Almost none of the mainstream creator affiliate networks support recurring revenue share. LTK, ShopMy, Mavely, and the Amazon Influencer Program were all built for physical retail, where a sale happens once and the commission is paid once. Recurring revenue share on AI SaaS comes from three places instead: a software vendor's own affiliate program, a SaaS affiliate network such as PartnerStack, Impact, or Tune, or a creator storefront like Favly that aggregates those software programs into one page. If you want commission that keeps paying every month a subscriber stays, you have to leave the retail networks to get it.
That is the short answer. The longer answer matters, because "recurring" is doing a lot of work in that sentence and the structures underneath it differ enough to change your income by an order of magnitude.
Why the creator networks do not pay recurring commission
This is not an oversight or a policy choice anyone is likely to reverse. It is a consequence of what these platforms sell.
A retail affiliate network sits between a creator and a retailer. Someone buys a $60 pair of jeans, the retailer pays a percentage, the network takes a share, and the transaction is closed. There is no ongoing relationship to pay out against. The customer either buys again, which requires a new click on a new link, or they do not. That is why LTK commission rates are quoted per sale and why ShopMy commission rates are too. Both are competitive numbers attached to a one-time event.

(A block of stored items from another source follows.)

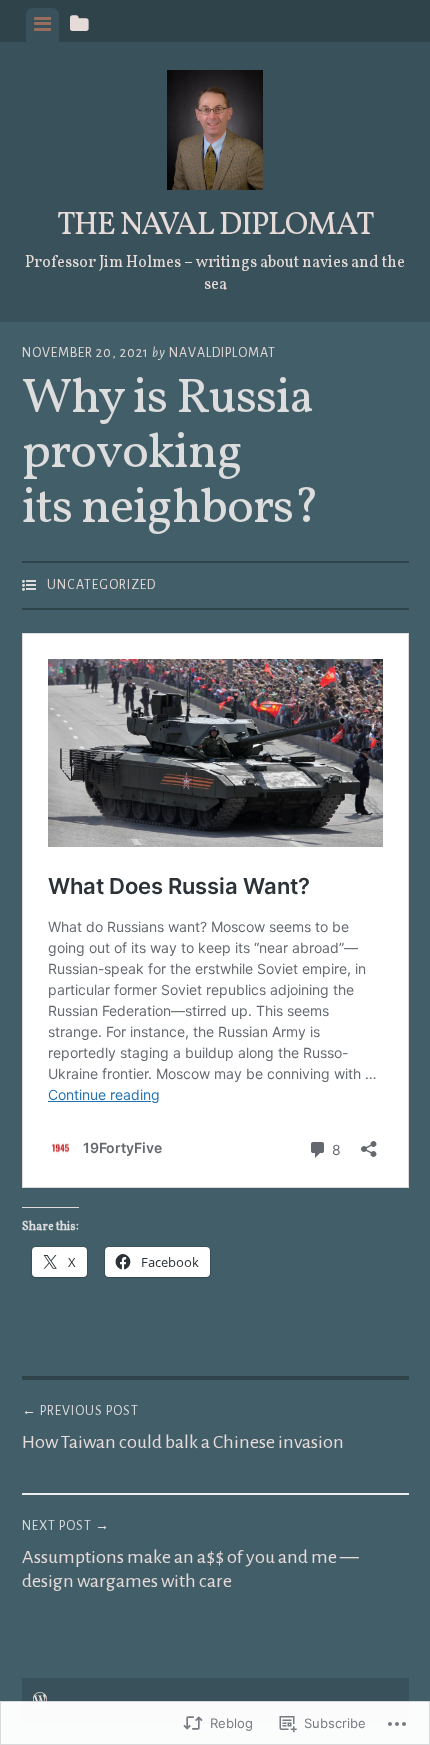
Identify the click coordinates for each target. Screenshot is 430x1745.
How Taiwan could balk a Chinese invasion (183, 1428)
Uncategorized (101, 585)
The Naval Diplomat (215, 226)
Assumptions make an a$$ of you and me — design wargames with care (190, 1555)
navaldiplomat (222, 353)
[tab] (42, 25)
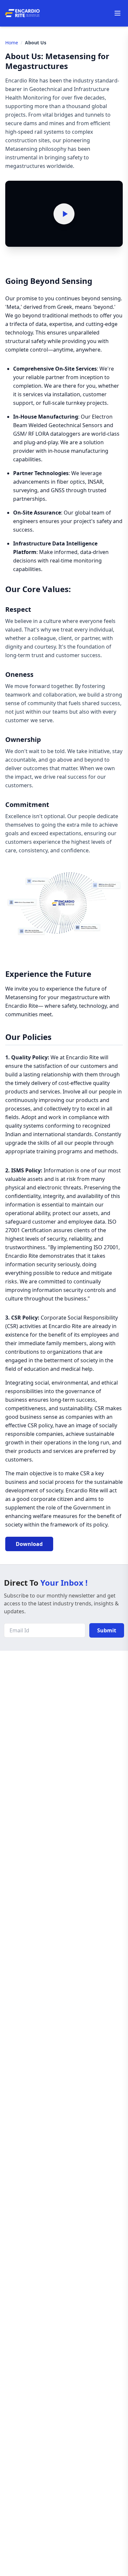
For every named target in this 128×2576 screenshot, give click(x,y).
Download (29, 1544)
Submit (106, 1630)
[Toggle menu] (117, 13)
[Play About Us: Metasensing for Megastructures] (64, 214)
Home (11, 42)
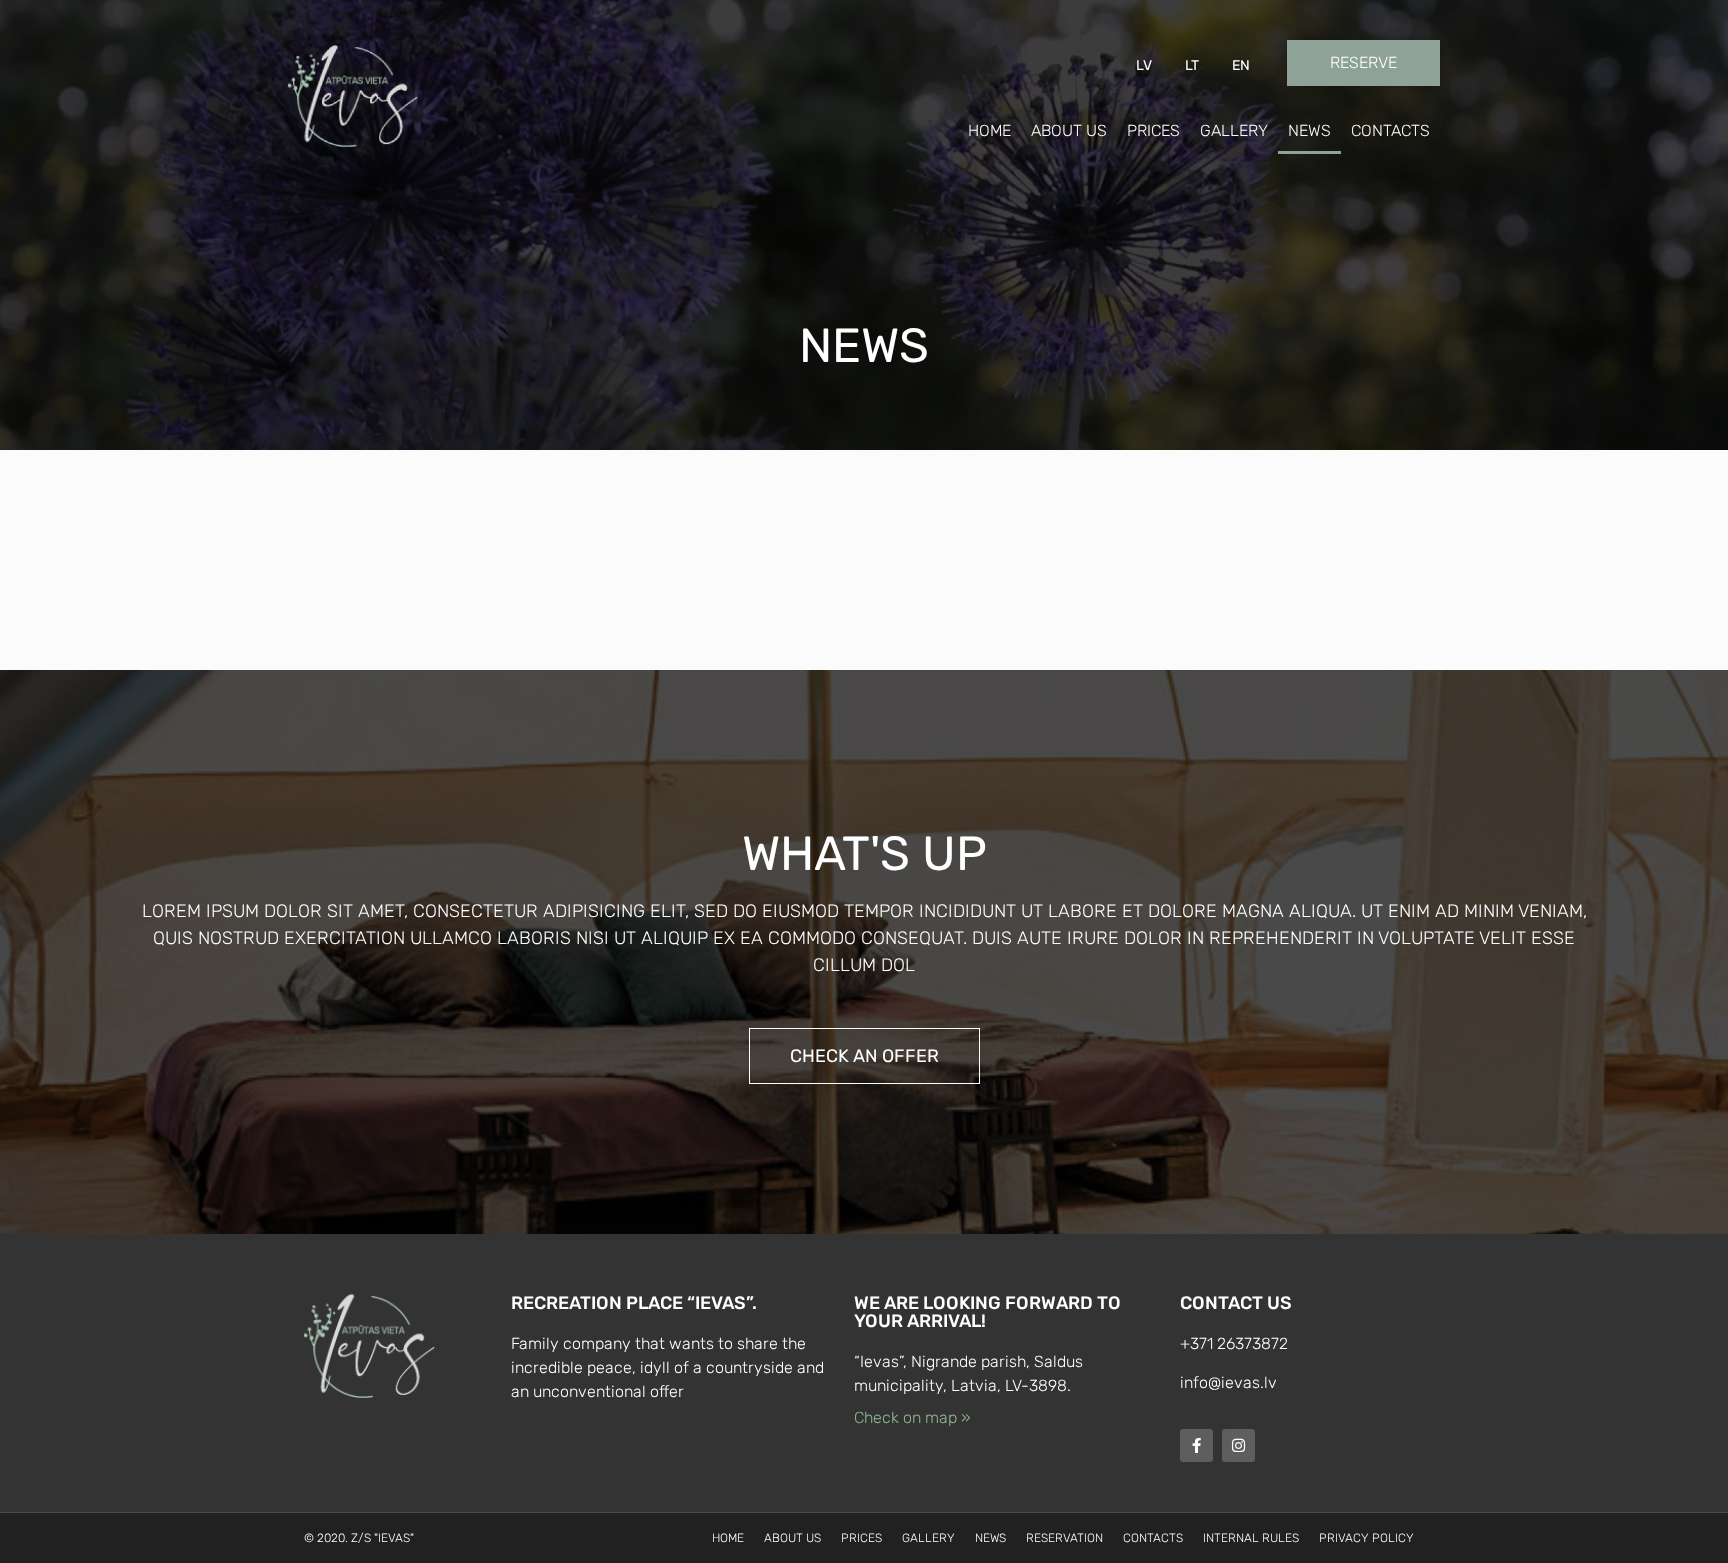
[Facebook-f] (1196, 1445)
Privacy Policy (1366, 1538)
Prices (1153, 130)
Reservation (1064, 1538)
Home (989, 130)
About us (1069, 130)
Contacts (1390, 130)
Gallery (1234, 130)
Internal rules (1251, 1538)
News (1309, 130)
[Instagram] (1238, 1445)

Software works differently. A subscriber to a $49 per month AI tool produces revenue every month they stay, so the vendor can afford to share a slice of it every month. The vendor also has a strong reason to: acquiring a subscriber is expensive, and paying a creator out of revenue that only exists because the creator sent that subscriber is a much safer deal than paying for ads up front. The recurring structure exists because subscription economics allow it, not because software companies are more generous.
The four commission structures, compared
When a program says it pays recurring, it can mean any of these. The difference between the first and the last row is roughly a hundredfold on the same recommendation.

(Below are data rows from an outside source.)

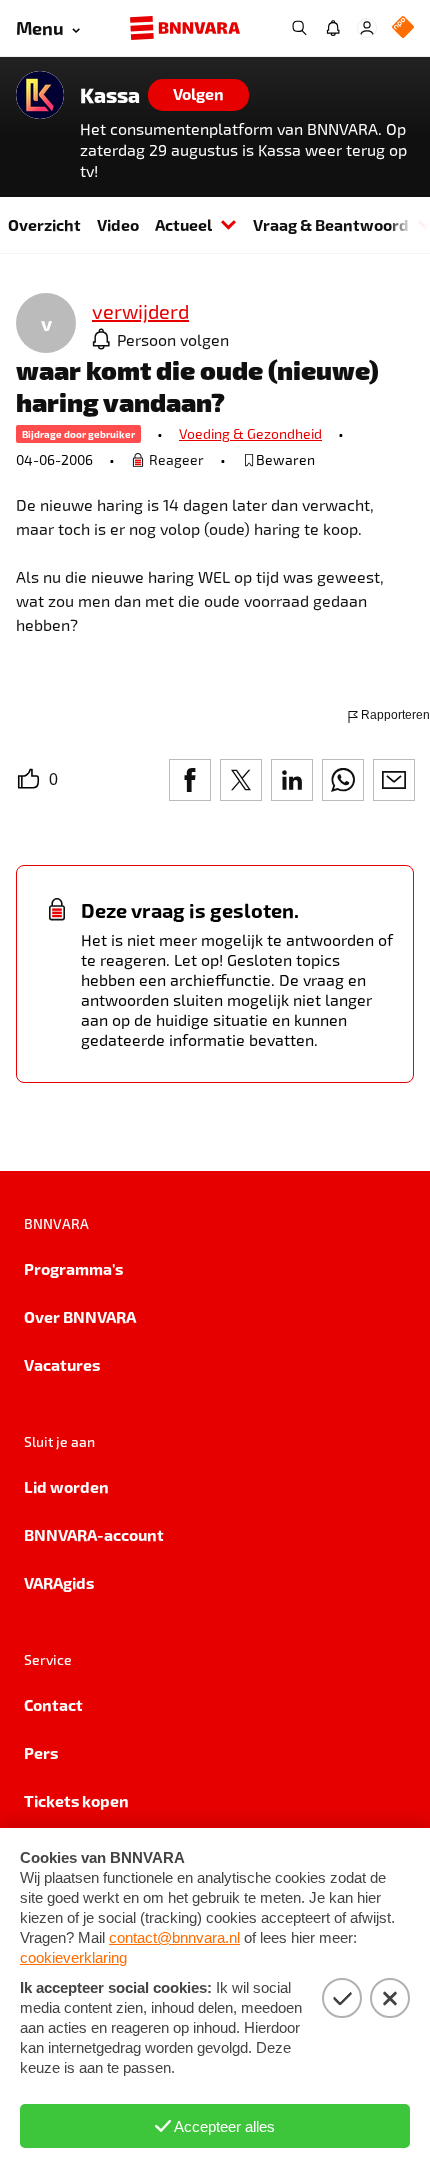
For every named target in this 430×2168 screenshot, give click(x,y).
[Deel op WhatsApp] (343, 780)
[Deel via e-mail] (394, 780)
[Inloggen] (367, 28)
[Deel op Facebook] (190, 780)
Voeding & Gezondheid (250, 433)
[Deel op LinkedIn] (292, 780)
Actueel (183, 224)
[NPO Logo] (403, 28)
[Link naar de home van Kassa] (40, 95)
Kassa (110, 95)
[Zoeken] (299, 28)
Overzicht (44, 224)
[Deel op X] (241, 780)
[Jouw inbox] (333, 28)
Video (118, 224)
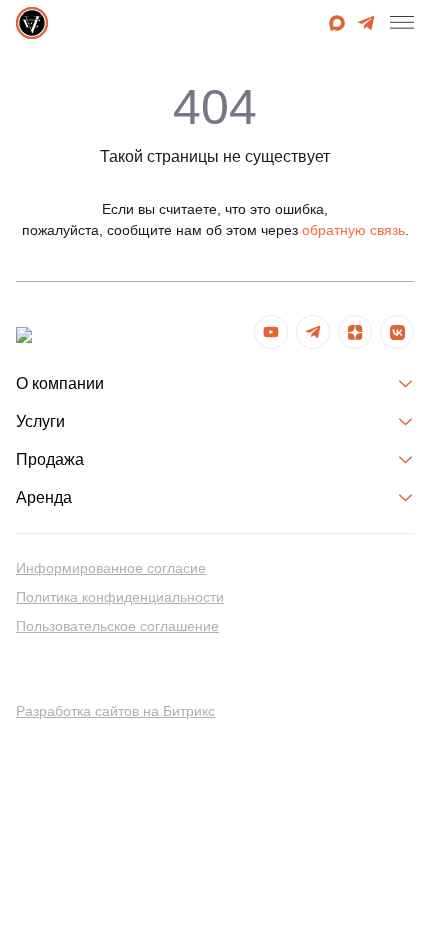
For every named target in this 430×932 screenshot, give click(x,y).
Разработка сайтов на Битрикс (115, 711)
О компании (60, 383)
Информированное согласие (111, 568)
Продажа (50, 459)
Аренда (44, 497)
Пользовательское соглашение (117, 626)
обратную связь (353, 230)
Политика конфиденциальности (120, 597)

| Structure | How long it pays | Typical rate | Where you find it | What a $49/mo referral is worth |
|---|---|---|---|---|
| One-time retail | Once, per sale | 1% to 30% of the sale | LTK, ShopMy, Mavely, Amazon | Not applicable, no subscriptions |
| One-time bounty | Once, per signup | Flat $50 to $200 | Some SaaS vendors | The flat fee, then nothing |
| Fixed-term recurring | 6 or 12 months | 20% to 30% | Common on PartnerStack | About $118 to $176 over 12 months |
| Lifetime recurring | As long as they stay | 20% to 30% | Vendor programs, Favly | About $265 over an average 18 month tenure |
Read that last column carefully, because it is the entire argument. The same recommendation, made once, to the same person, pays a flat bounty or it pays for years. Nothing about your effort changes. Only the contract does.
Fixed-term recurring is the one to check for
This is where creators get quietly caught. A program advertises "recurring commission" in its headline and specifies 12 months in its terms. That is still meaningfully better than a bounty, and it is not what most people picture when they read the word recurring. A 12 month cap on a customer who stays four years means you were paid for a quarter of the value you delivered. Always find the actual term before you build content around a tool.
Where recurring AI SaaS commission actually lives
Vendor-run programs
Most AI companies of any size run their own affiliate program, and these are frequently the best terms available because there is no intermediary taking a cut. The tradeoff is administrative: every vendor is a separate signup, a separate dashboard, a separate payout threshold, and a separate tax form. Recommend twelve AI tools and you have twelve logins and twelve small balances that individually never reach a payout minimum.
SaaS affiliate networks
PartnerStack, Impact, and Tune aggregate software programs the way LTK aggregates retailers. You apply once, then apply again to each program inside them, and you get consolidated reporting and payouts. These are built for B2B partners and agencies rather than creators, so the tooling assumes you are running campaigns, not publishing a storefront. They are the most common home for fixed-term recurring deals.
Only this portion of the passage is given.